First of all it is important to understand the issues. The closest experience I have, has been through running my fourth generation international printing business, Pindar, which by its very nature, made us acutely aware of the impact our work was having on the environment. When we embarked on a 5-year change management programme ‘Respect the Planet’, in 2007 it became an integral part of our Corporate Social Responsibility plan and we enlisted the help of experts to advise on sustainability issues. They helped us to put together a solid remit to minimise waste, promote recycling, reduce energy consumption and harmful emissions and where possible, ensure we work with suppliers who themselves have sound environmental policies.
British yachtswoman and environmental expeditionist, Jo Royle was also a huge inspiration. We first met her following her second trip to South Georgia in the Southern Ocean, where she had returned to see the devastating effects caused by global warming. She spoke at our AlphaGraphics conference in the United States and through her experiences, challenged the way we operated.
To aid our internal communications, we formed a ‘Green Team’ consisting of employee representatives to help implement the campaign across all our sites and we also drafted a ‘Best Practice Guide’ covering the whole paper handling process, to educate colleagues throughout the business. I think the sailing industry could benefit from a similar blue print and steering committee.
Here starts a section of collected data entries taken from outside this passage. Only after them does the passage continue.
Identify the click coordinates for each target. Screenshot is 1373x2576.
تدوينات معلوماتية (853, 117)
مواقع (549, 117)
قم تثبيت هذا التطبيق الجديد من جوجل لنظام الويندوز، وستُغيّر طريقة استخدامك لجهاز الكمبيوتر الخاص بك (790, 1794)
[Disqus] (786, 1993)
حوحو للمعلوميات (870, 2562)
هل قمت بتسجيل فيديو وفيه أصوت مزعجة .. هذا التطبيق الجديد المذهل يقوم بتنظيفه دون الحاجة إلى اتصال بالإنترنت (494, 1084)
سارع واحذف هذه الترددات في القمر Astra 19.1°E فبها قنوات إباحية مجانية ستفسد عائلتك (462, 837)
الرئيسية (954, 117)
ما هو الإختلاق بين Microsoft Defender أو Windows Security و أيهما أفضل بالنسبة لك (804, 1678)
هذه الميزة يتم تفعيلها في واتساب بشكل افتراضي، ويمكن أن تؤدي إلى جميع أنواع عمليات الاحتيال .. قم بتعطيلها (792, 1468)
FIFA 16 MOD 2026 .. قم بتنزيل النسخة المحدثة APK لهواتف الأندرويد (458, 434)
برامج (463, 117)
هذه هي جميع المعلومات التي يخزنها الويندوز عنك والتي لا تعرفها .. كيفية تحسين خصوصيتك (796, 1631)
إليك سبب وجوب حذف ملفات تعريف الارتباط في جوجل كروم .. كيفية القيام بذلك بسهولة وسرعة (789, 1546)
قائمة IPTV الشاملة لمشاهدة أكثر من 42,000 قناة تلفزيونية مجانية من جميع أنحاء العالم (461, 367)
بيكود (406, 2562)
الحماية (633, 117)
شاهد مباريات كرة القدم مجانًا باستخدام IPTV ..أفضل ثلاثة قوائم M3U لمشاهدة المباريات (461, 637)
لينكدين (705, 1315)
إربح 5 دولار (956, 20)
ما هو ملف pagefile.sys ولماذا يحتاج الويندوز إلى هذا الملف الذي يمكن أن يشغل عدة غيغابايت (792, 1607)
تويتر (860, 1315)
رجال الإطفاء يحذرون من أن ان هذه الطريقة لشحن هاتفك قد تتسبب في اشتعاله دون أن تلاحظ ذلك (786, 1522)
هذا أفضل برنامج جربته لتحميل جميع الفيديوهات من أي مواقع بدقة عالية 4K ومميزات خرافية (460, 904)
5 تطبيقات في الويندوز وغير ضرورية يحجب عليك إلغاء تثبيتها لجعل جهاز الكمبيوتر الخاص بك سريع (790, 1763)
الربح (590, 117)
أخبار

To help spread the message further, we formed a partnership with EARTHWATCH, one of the world’s leading environmental organisations. They offer ongoing support and advice with our programme, whilst we help raise awareness of its Sustainable Oceans appeal, via our yachting campaigns.
It’s been a steep learning curve and we have only scratched the surface in terms of where we want to be, but to give you an example, at one of our plants we managed to reduce the volume of waste going to landfill from the factory to just 5% in 2 years. As well as ISO14001, we’ve also achieved FSC & PEFC chain of custody certification at our main printing sites, which we hope to obtain across all our sites in the near future. If the sailing industry embarks collectively on a similar journey, I’m sure we can achieve great things.”
Do you think the World Yacht Racing Forum audience – the yacht racing community – is aware of those issues, and ready to take concrete measures?
Andrew Pindar: “Absolutely, there are already many great campaigns in place, from TEAM ORIGIIN’s ‘Race for Change’ programme, Perth’s ambitions for the 2011 World Championships, the VELUX 5 OCEANS ‘Taking on the elements’ right through to individual sailors. I believe ‘measurement’ is the key issue and whilst there’s much goodwill and talk, it would be beneficial to see more results from campaigns like these. We also all need to be mindful that sailing is a commercial business, so it is important to be realistic about how quickly our ambitions can be achieved.”
What do you expect from this debate?
The World Yacht Racing Forum is the ideal platform to discuss these issues and I’m looking forward to a lively debate that will generate a better understanding of the issues we face. Collectively I hope we can set out some tangible goals to ensure that the professional sport of sailing leads the way in environmental best practice, for other sports to follow.